1- 8 2s followed by 1s dance a Fig of 8 round the 3s and end with 2s dancing up to 1st place
9-16 1L dances RH across with 2s and 1M with 3s, pass LSh to dance ½ diagonal reel with 2nd corners
17-24 1M dances RH across with 2s on Men's side and 1L with 3s on Ladies' side, 1s pass LSh to dance ½ diagonal reel with 1st corners and 1s end turning right about to BtoB (1L facing up and 1M down)
25-32 1L+3s (in top place) and 1M+2s circle 3H round to left (3 bars). Circles open out (1s leading) into 6H round (3 bars) and 1s cross RH to own sides
2nd time through - 1s cross to 4th place as 4s cast up to 3rd place
(MINICRIB, Dance Crib compiled by Charles Upton, Deeside Caledonian Society, and his successors)
1-8 2s followed by 1s lead down crossing into figures of 8 round 3s, finishing with 2s at the top;
9-12 2s1L 1M3s right hands across;
13-16 1s pass by the left into half diagonal reels of 4 with second corners, finishing with 1s passing by the left;
17-20 2s1M 1L3s right hands across on the sides;
21-24 1s pass by the left into half diagonal reels of 4 with first corners, finishing back to back in the centre;
25-27 3s1L (at top) 1M2s (at bottom) 3 hands round to the left, finishing with 1s dropping left hands;
28-30 2s1s3s 6 hands round to the left;
31-32 1s cross by the right.
(MAXICRIB, Scottish country dancing instructions compiled by Reuben Freemantle)
1- 2s must be awake to lead 1s.
-8 2s must finish in 1st place.
9-24 After each right hands across and half diagonal reel, 1s pass by the left.
25-30 Only 3 bars each for the 3 hands and 6 hands round to the left.
31-32 On the 2nd, 4th and 6th repeats, 1s cross down by the left to 4th place of the full set WHILE the 3s step up ready for the new 1s and 2s to dance between them.

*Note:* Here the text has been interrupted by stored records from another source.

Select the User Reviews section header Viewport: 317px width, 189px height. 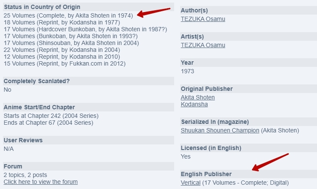(23, 140)
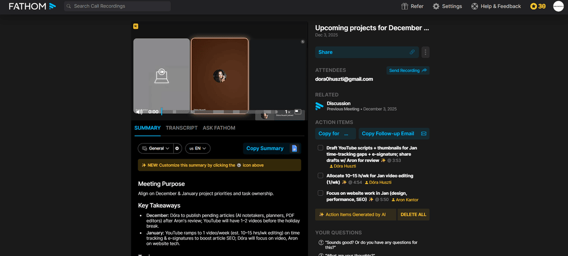Open the profile avatar in top right
This screenshot has width=568, height=256.
click(558, 6)
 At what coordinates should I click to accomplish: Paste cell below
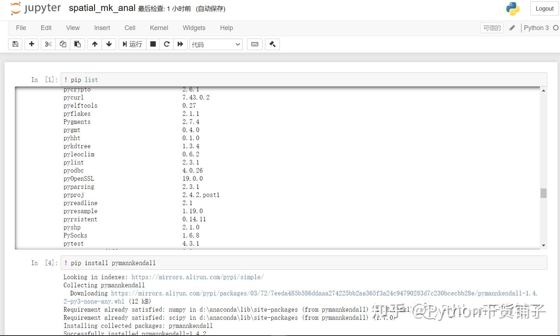pos(77,44)
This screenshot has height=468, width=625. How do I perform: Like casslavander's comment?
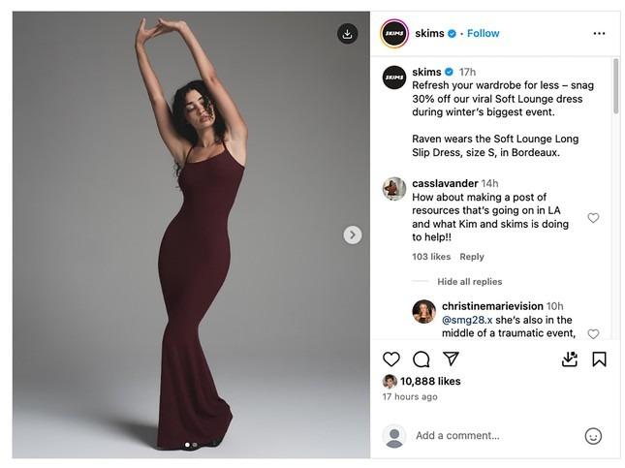tap(593, 218)
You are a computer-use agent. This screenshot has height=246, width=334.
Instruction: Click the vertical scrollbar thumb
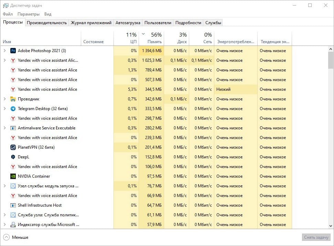click(x=331, y=60)
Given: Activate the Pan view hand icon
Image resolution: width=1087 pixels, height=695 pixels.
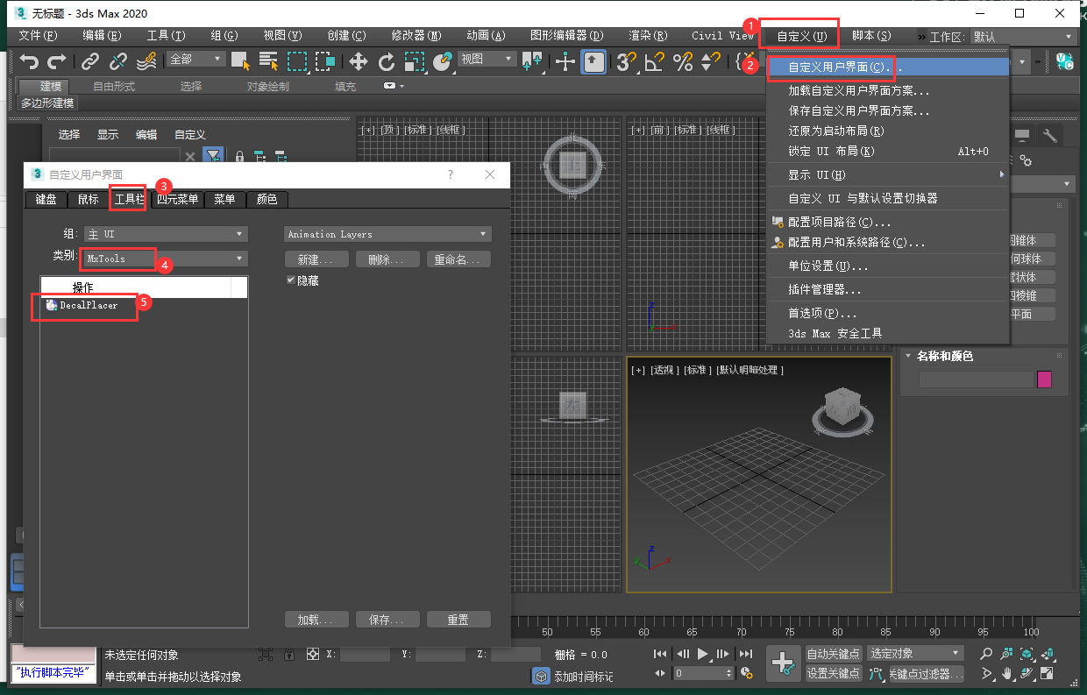Looking at the screenshot, I should coord(1008,674).
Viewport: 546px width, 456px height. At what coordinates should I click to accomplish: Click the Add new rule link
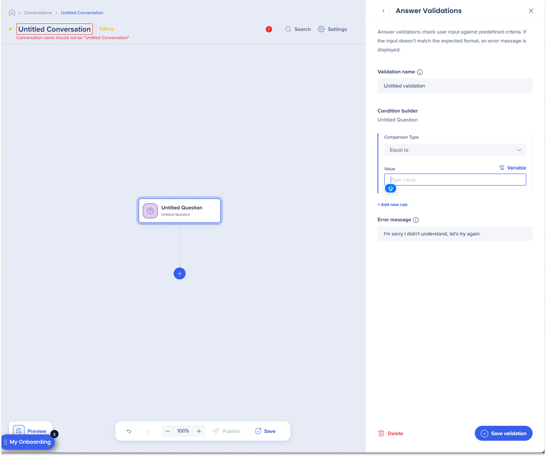click(x=392, y=205)
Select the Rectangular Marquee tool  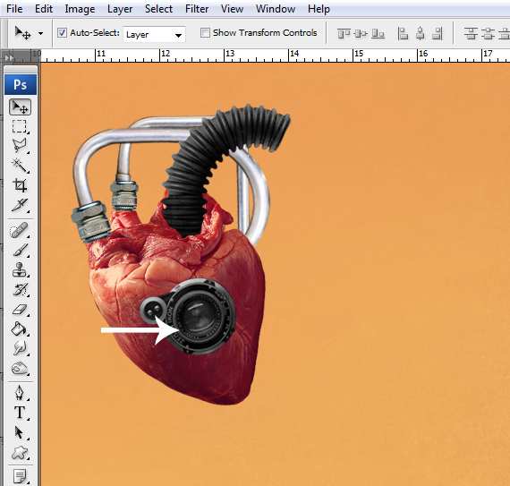pyautogui.click(x=20, y=126)
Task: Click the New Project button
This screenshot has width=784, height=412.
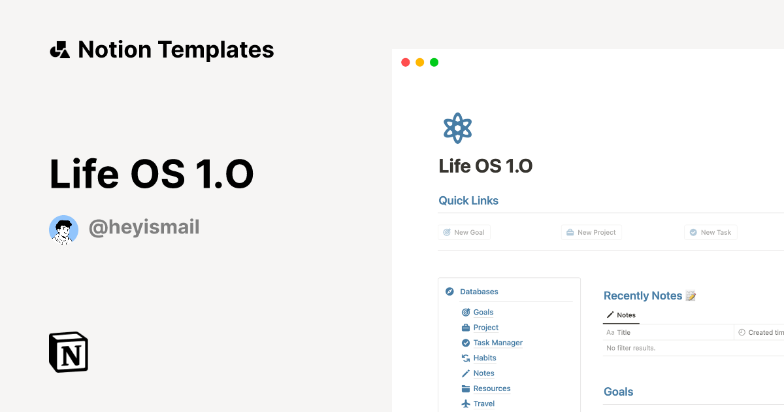Action: [x=591, y=232]
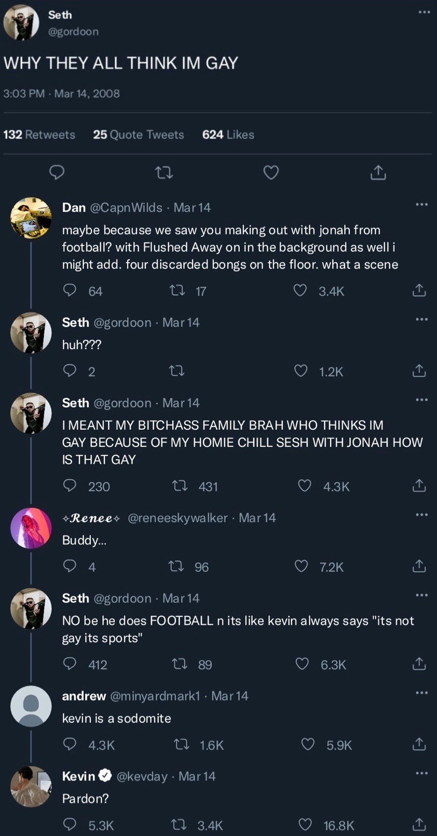Open more options on Kevin's tweet

421,773
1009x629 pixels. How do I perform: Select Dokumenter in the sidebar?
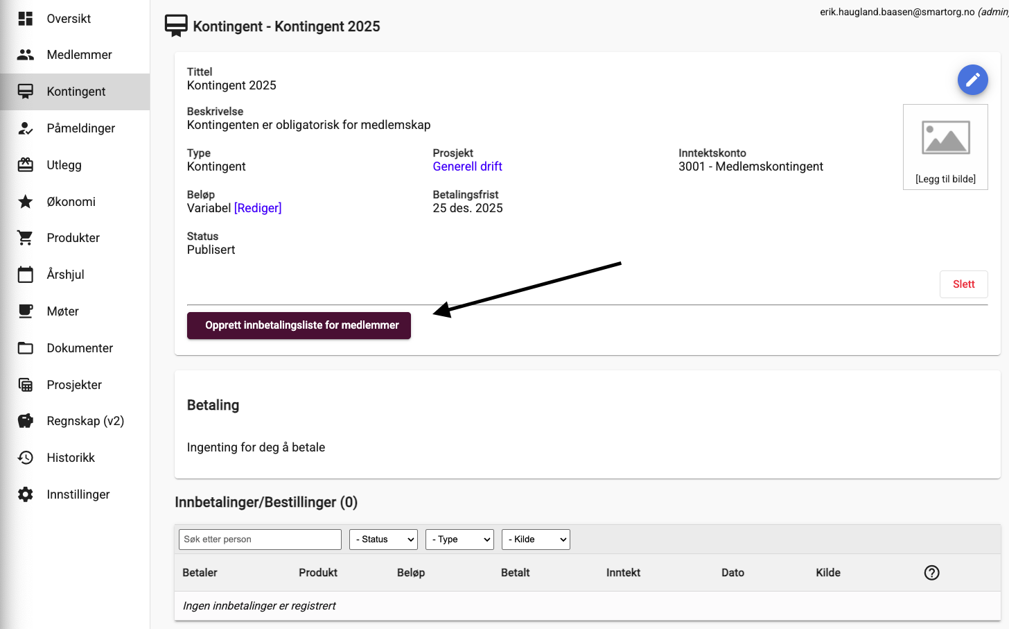(80, 348)
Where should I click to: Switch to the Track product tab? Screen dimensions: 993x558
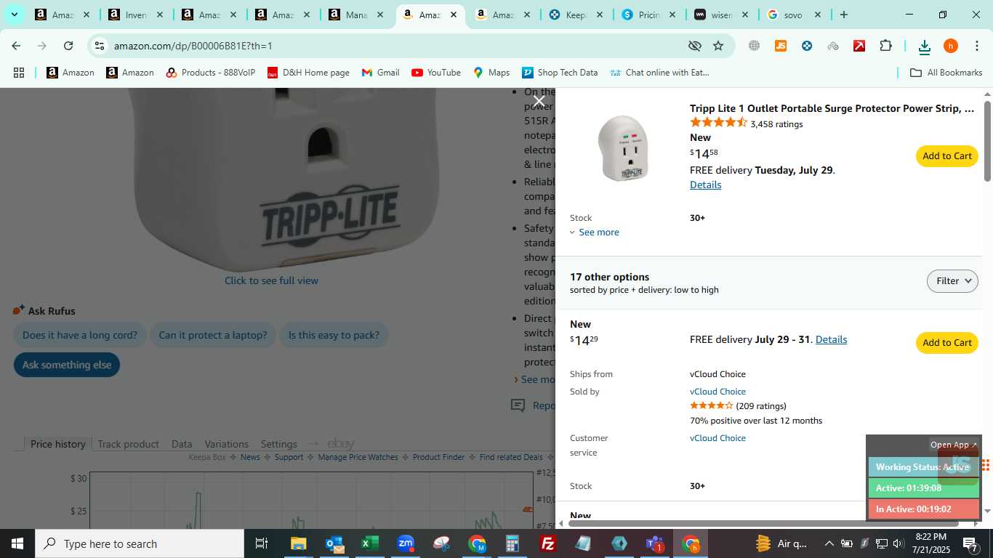[128, 444]
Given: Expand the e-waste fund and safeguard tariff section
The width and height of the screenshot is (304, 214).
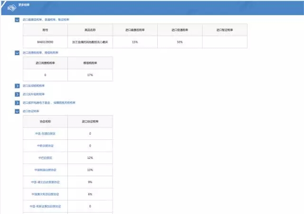Looking at the screenshot, I should pyautogui.click(x=17, y=103).
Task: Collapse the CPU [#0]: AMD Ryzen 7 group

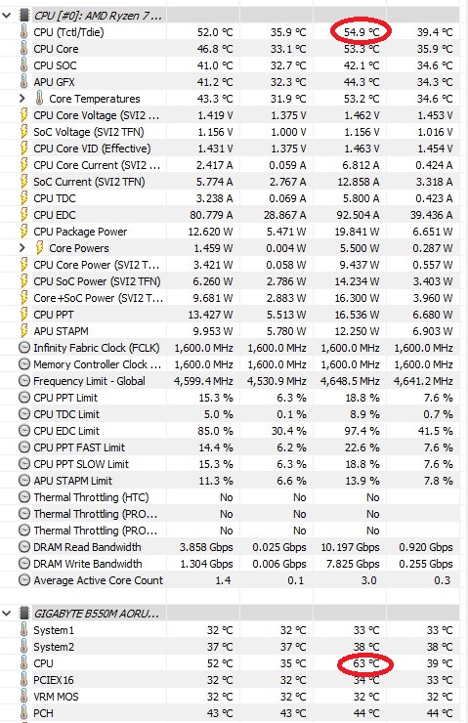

It has the remains of two early forts. This is believed to be the site of a battle where Malcolm Canmore defeated Macbeth in 1054. In reality this was only a limited defeat for Macbeth, who was only defeated and killed by Malcolm Canmore at Lumphannan near Aberdeen in 1057.
The pronunciation called for in Shakespeare's play has the accent on the first or third syllable, with a long 'a'. However the correct pronunciation has the accent on the second syllable, with a short 'a'. Correct spelling of the name is "Dunsinnan."